# [Task prompt]
The data must be given again in full, with no line altered.

# [Provided entries]
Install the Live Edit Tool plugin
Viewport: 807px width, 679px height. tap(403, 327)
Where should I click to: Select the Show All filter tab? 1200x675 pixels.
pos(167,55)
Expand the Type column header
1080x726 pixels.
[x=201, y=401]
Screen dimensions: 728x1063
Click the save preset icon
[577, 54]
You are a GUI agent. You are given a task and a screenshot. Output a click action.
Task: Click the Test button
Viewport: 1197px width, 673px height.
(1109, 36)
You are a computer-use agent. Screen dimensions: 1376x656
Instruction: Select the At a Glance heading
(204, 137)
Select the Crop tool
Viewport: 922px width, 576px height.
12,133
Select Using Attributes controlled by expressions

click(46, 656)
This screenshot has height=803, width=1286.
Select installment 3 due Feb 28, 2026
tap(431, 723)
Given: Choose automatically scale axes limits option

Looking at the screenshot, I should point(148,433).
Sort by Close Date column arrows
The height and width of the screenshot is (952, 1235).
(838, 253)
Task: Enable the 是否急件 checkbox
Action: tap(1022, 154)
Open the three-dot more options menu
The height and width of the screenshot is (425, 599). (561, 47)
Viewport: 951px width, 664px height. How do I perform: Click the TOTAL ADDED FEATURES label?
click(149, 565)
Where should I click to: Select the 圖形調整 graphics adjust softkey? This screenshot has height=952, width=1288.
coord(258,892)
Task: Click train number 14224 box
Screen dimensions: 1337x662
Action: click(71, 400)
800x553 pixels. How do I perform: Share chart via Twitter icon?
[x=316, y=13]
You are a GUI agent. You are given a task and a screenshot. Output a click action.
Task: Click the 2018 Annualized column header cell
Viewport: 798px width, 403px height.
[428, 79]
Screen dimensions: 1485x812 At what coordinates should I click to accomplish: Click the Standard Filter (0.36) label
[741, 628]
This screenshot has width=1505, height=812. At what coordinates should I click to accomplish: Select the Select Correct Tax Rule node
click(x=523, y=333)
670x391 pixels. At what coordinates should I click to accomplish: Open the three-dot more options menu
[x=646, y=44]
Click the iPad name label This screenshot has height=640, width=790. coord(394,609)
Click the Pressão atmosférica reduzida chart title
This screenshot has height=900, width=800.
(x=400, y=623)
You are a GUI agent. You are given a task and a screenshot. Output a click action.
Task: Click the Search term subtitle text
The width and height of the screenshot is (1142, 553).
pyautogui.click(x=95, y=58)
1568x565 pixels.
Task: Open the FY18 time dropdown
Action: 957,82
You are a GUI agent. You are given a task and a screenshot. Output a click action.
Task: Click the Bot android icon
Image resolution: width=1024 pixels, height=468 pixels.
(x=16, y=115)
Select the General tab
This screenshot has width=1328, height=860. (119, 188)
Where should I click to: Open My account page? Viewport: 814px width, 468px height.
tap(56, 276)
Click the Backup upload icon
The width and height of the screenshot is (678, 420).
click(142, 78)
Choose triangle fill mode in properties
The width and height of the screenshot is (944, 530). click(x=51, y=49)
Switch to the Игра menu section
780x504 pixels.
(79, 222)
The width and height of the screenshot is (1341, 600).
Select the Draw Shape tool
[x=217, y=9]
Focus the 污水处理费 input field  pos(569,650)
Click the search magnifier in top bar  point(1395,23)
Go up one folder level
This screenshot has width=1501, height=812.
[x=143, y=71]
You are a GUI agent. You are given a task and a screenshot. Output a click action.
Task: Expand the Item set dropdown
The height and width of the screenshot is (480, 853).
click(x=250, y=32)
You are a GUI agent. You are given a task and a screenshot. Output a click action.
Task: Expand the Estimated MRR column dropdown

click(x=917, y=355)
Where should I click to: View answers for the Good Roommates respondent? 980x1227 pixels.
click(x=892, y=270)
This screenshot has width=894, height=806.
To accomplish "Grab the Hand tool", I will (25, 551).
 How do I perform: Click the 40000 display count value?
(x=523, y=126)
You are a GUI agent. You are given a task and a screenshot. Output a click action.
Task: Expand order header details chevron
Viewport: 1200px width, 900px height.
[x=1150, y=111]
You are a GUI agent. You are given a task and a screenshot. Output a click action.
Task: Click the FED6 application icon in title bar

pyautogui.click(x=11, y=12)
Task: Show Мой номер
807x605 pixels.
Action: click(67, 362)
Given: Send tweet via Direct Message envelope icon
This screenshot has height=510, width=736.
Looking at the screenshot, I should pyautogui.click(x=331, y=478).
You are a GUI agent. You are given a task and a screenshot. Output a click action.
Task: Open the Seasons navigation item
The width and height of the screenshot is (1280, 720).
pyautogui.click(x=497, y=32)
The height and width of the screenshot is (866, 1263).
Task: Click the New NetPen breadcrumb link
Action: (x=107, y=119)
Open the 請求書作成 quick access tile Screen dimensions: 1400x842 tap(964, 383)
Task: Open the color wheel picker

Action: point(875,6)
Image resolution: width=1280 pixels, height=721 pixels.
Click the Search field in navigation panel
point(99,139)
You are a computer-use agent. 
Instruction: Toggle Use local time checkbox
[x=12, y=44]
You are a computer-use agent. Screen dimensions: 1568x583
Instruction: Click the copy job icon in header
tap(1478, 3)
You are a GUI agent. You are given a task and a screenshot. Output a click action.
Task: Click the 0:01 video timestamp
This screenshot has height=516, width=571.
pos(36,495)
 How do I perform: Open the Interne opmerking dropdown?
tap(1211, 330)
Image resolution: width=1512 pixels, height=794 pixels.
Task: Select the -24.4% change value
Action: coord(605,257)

# [Response to the task]
Install the Live Edit Tool plugin
Viewport: 807px width, 679px height. tap(403, 327)
Where should I click to: Select the Show All filter tab? 1200x675 pixels.
pos(167,55)
Expand the Type column header
1080x726 pixels.
[x=201, y=401]
Screen dimensions: 728x1063
Click the save preset icon
[577, 54]
You are a GUI agent. You are given a task and a screenshot. Output a click action.
Task: Click the Test button
Viewport: 1197px width, 673px height.
(1109, 36)
You are a computer-use agent. Screen dimensions: 1376x656
Instruction: Select the At a Glance heading
(204, 137)
Select the Crop tool
Viewport: 922px width, 576px height.
12,133
Select Using Attributes controlled by expressions

click(46, 656)
This screenshot has height=803, width=1286.
Select installment 3 due Feb 28, 2026
tap(431, 723)
Given: Choose automatically scale axes limits option

Looking at the screenshot, I should point(148,433).
Sort by Close Date column arrows
The height and width of the screenshot is (952, 1235).
(838, 253)
Task: Enable the 是否急件 checkbox
Action: tap(1022, 154)
Open the three-dot more options menu
The height and width of the screenshot is (425, 599). (561, 47)
Viewport: 951px width, 664px height. How do I perform: Click the TOTAL ADDED FEATURES label?
click(149, 565)
Where should I click to: Select the 圖形調整 graphics adjust softkey? This screenshot has height=952, width=1288.
coord(258,892)
Task: Click train number 14224 box
Screen dimensions: 1337x662
Action: click(71, 400)
800x553 pixels. How do I perform: Share chart via Twitter icon?
[x=316, y=13]
You are a GUI agent. You are given a task and a screenshot. Output a click action.
Task: Click the 2018 Annualized column header cell
Viewport: 798px width, 403px height.
[428, 79]
Screen dimensions: 1485x812 At what coordinates should I click to accomplish: Click the Standard Filter (0.36) label
[741, 628]
This screenshot has width=1505, height=812. At what coordinates should I click to accomplish: Select the Select Correct Tax Rule node
click(x=523, y=333)
670x391 pixels. At what coordinates should I click to accomplish: Open the three-dot more options menu
[x=646, y=44]
Click the iPad name label This screenshot has height=640, width=790. coord(394,609)
Click the Pressão atmosférica reduzida chart title
This screenshot has height=900, width=800.
(x=400, y=623)
You are a GUI agent. You are given a task and a screenshot. Output a click action.
Task: Click the Search term subtitle text
The width and height of the screenshot is (1142, 553).
pyautogui.click(x=95, y=58)
1568x565 pixels.
Task: Open the FY18 time dropdown
Action: 957,82
You are a GUI agent. You are given a task and a screenshot. Output a click action.
Task: Click the Bot android icon
Image resolution: width=1024 pixels, height=468 pixels.
(x=16, y=115)
Select the General tab
This screenshot has width=1328, height=860. (119, 188)
Where should I click to: Open My account page? Viewport: 814px width, 468px height.
tap(56, 276)
Click the Backup upload icon
The width and height of the screenshot is (678, 420).
click(142, 78)
Choose triangle fill mode in properties
The width and height of the screenshot is (944, 530). click(x=51, y=49)
Switch to the Игра menu section
780x504 pixels.
(79, 222)
The width and height of the screenshot is (1341, 600).
Select the Draw Shape tool
[x=217, y=9]
Focus the 污水处理费 input field  pos(569,650)
Click the search magnifier in top bar  point(1395,23)
Go up one folder level
This screenshot has width=1501, height=812.
[x=143, y=71]
You are a GUI agent. You are given a task and a screenshot. Output a click action.
Task: Expand the Item set dropdown
The height and width of the screenshot is (480, 853).
click(x=250, y=32)
You are a GUI agent. You are given a task and a screenshot. Output a click action.
Task: Expand the Estimated MRR column dropdown

click(x=917, y=355)
Where should I click to: View answers for the Good Roommates respondent? 980x1227 pixels.
click(x=892, y=270)
This screenshot has width=894, height=806.
To accomplish "Grab the Hand tool", I will (25, 551).
 How do I perform: Click the 40000 display count value?
(x=523, y=126)
You are a GUI agent. You are given a task and a screenshot. Output a click action.
Task: Expand order header details chevron
Viewport: 1200px width, 900px height.
[x=1150, y=111]
You are a GUI agent. You are given a task and a screenshot. Output a click action.
Task: Click the FED6 application icon in title bar

pyautogui.click(x=11, y=12)
Task: Show Мой номер
807x605 pixels.
Action: click(67, 362)
Given: Send tweet via Direct Message envelope icon
This screenshot has height=510, width=736.
Looking at the screenshot, I should pyautogui.click(x=331, y=478).
You are a GUI agent. You are given a task and a screenshot. Output a click action.
Task: Open the Seasons navigation item
The width and height of the screenshot is (1280, 720).
pyautogui.click(x=497, y=32)
The height and width of the screenshot is (866, 1263).
Task: Click the New NetPen breadcrumb link
Action: (x=107, y=119)
Open the 請求書作成 quick access tile Screen dimensions: 1400x842 tap(964, 383)
Task: Open the color wheel picker

Action: point(875,6)
Image resolution: width=1280 pixels, height=721 pixels.
Click the Search field in navigation panel
point(99,139)
You are a computer-use agent. 
Instruction: Toggle Use local time checkbox
[x=12, y=44]
You are a computer-use agent. Screen dimensions: 1568x583
Instruction: Click the copy job icon in header
tap(1478, 3)
You are a GUI agent. You are given a task and a screenshot. Output a click action.
Task: Click the 0:01 video timestamp
This screenshot has height=516, width=571.
pos(36,495)
 How do I perform: Open the Interne opmerking dropdown?
tap(1211, 330)
Image resolution: width=1512 pixels, height=794 pixels.
Task: Select the -24.4% change value
Action: coord(605,257)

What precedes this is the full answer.